Dear Dr. Roach: My sister has trigeminal neuralgia, the “suicide disease.” Her quality of life is gone, and I fear her life soon may follow. Could you please address this horrible disease and your ideas for treatment?

L.M.

Trigeminal neuralgia is a condition causing brief, recurrent episodes of facial pain, on one side of the face, that are described as electric shock-like. The pain follows the distribution of one of the three branches of the trigeminal nerve. The first branch includes the forehead and scalp, the second the upper jaw, and the third the lower jaw and ear. The pain typically lasts for a few seconds and rarely awakens people at night. It is an uncommon disease, becoming more common with older age.

Most cases of trigeminal neuralgia are caused by compression of the root of the nerve, usually by an artery or vein. The spasms of pain can be associated with involuntary muscle spasms, and can be triggered by touch, eating or other movements of the face. They may last a few seconds or up to two minutes, and tend to be worst near the onset.

The course of trigeminal neuralgia is extremely variable. Some people have relatively mild symptoms that go on for a few weeks, whereas in others the pain is described as among the most excruciating pain known, and can go on for months. After a time (weeks, months, years) of no pain, the symptoms may recur.

I don’t like the term “suicide disease,” because it implies that suicide is the only answer to this problem, and it is not. Further, there is a widely reported myth that half of people with longstanding trigeminal neuralgia will commit suicide; in fact, a study by Dr. Harvey Cushing, a pioneer in treating the condition, reported a 0.6 per cent suicide rate.

There are many treatments, but none works for everybody and it often takes many tries to find effective treatment. Anti-epilepsy drugs, especially carbamazepine (Tegretol) usually are the most effective. Muscle relaxants, such as baclofen, also can be beneficial. A neurologist usually is the most expert at treating this condition. For very severe, refractory cases, a neurosurgical procedure to relieve compression of the nerve root should be considered.

Help can be found at the following websites: livingwithtn.org, fpa-support.org and tnnme.com.

 

Dear Dr.
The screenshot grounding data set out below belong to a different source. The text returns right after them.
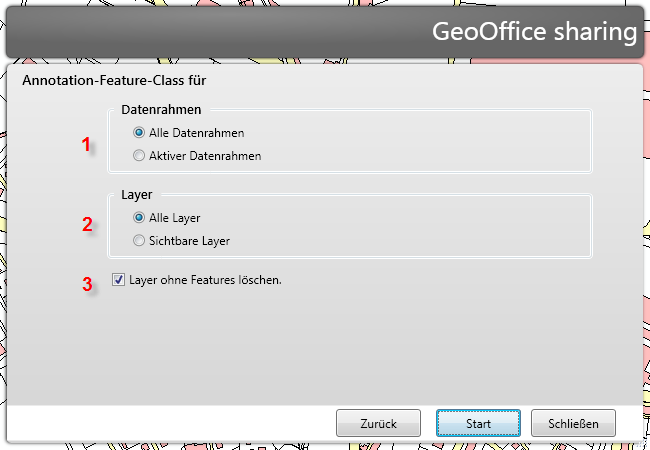Click the red number 3 marker
This screenshot has width=650, height=450.
(x=87, y=284)
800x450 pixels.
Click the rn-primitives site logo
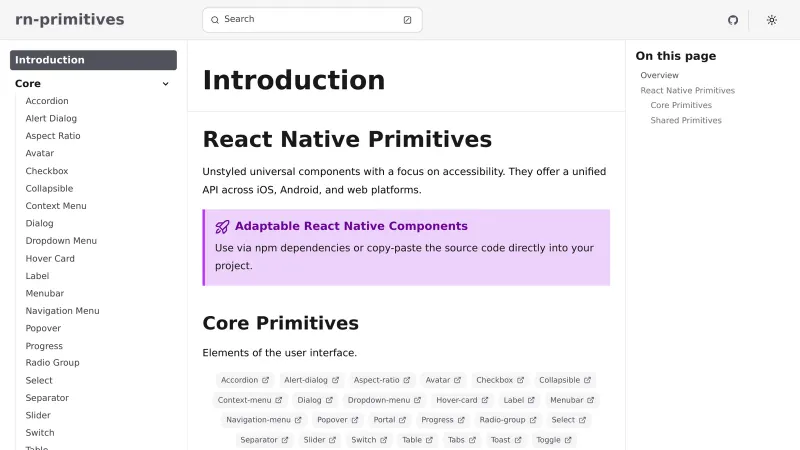coord(70,20)

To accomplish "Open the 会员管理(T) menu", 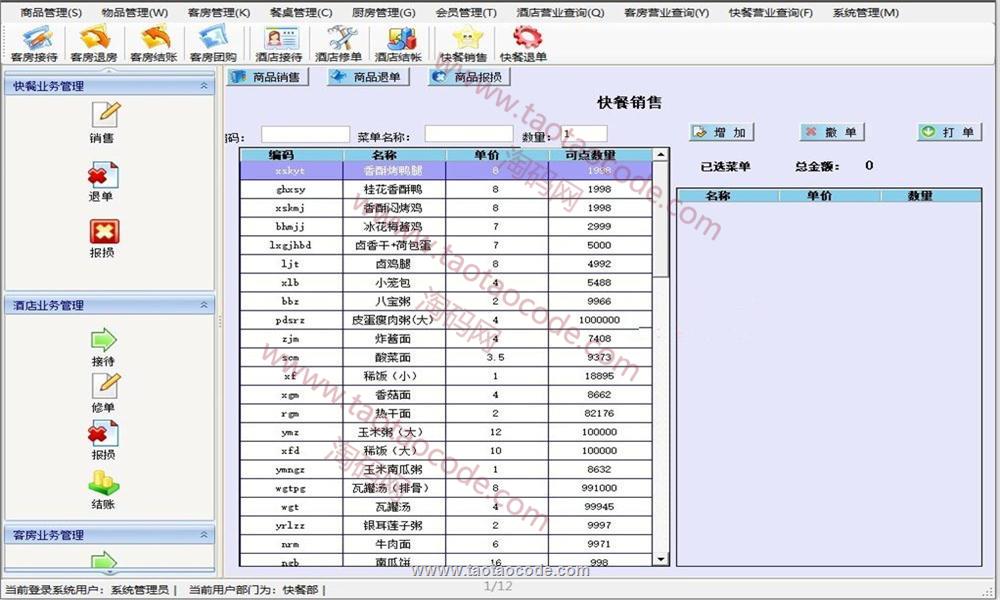I will 465,13.
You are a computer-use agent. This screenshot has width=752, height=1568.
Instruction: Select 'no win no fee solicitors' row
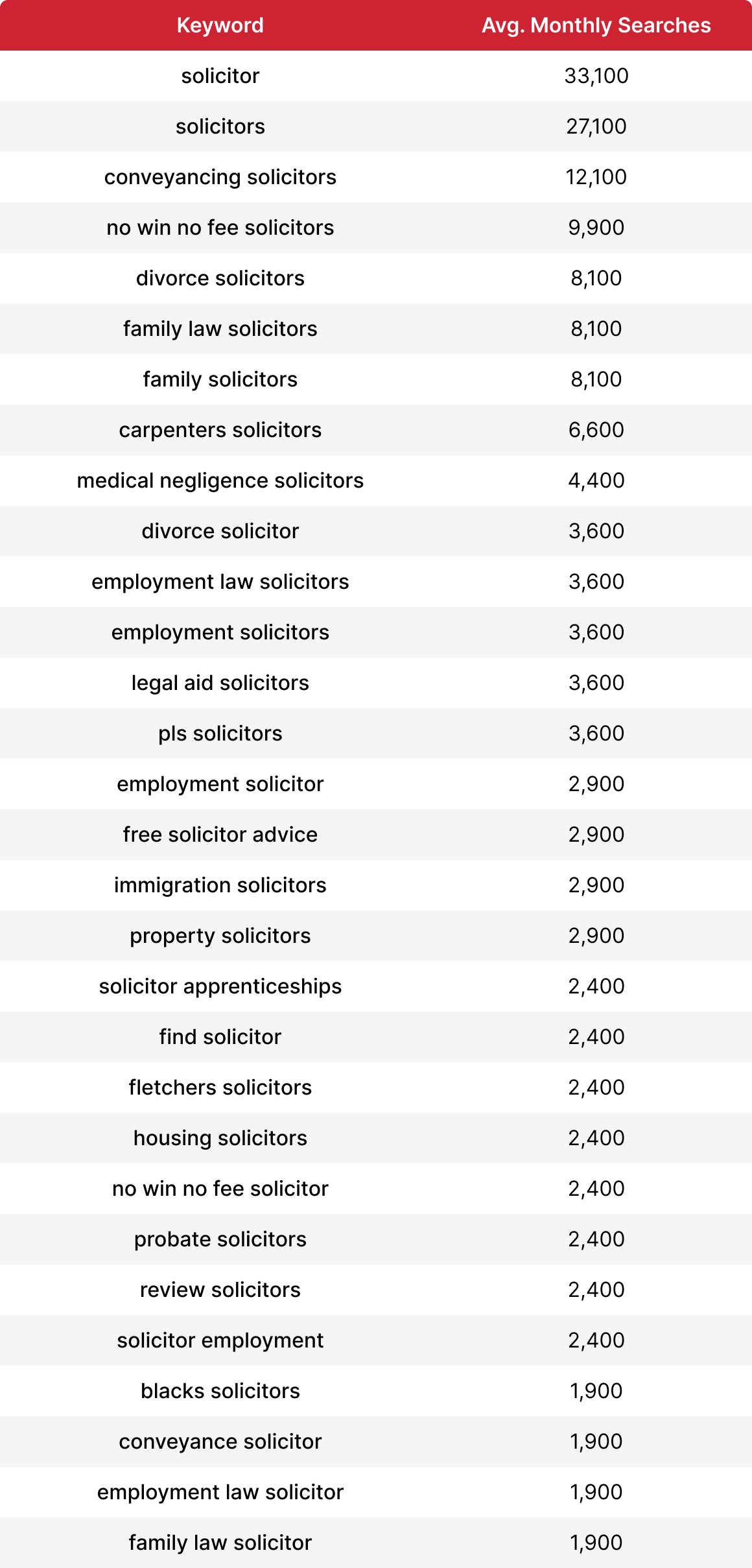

Roach: I have been told that PSA readings can increase if the tests are conducted within 48 hours of riding a bicycle, having a digital examination or having sex.

My GP wanted me to have the PSA test immediately after my annual physical examination, which included the digital examination. Fortunately, I wasn’t up to following his orders at the time for some unknown reason and delayed the test for a week.

I wonder why the three conditions are not mentioned to patients prior to testing in order to get more accurate results on their PSA levels.

B.A.

All of these activities can temporarily raise the PSA level, but the level of increase usually is quite small (less than half a point for people with low to normal PSA levels) and thus is unlikely to make a difference in the decision of what to do with the PSA result. It generally is not necessary to avoid these activities before a routine PSA test. However, if the level is borderline as to whether to do a biopsy, it is reasonable to refrain from these activities for two to three days before a retest.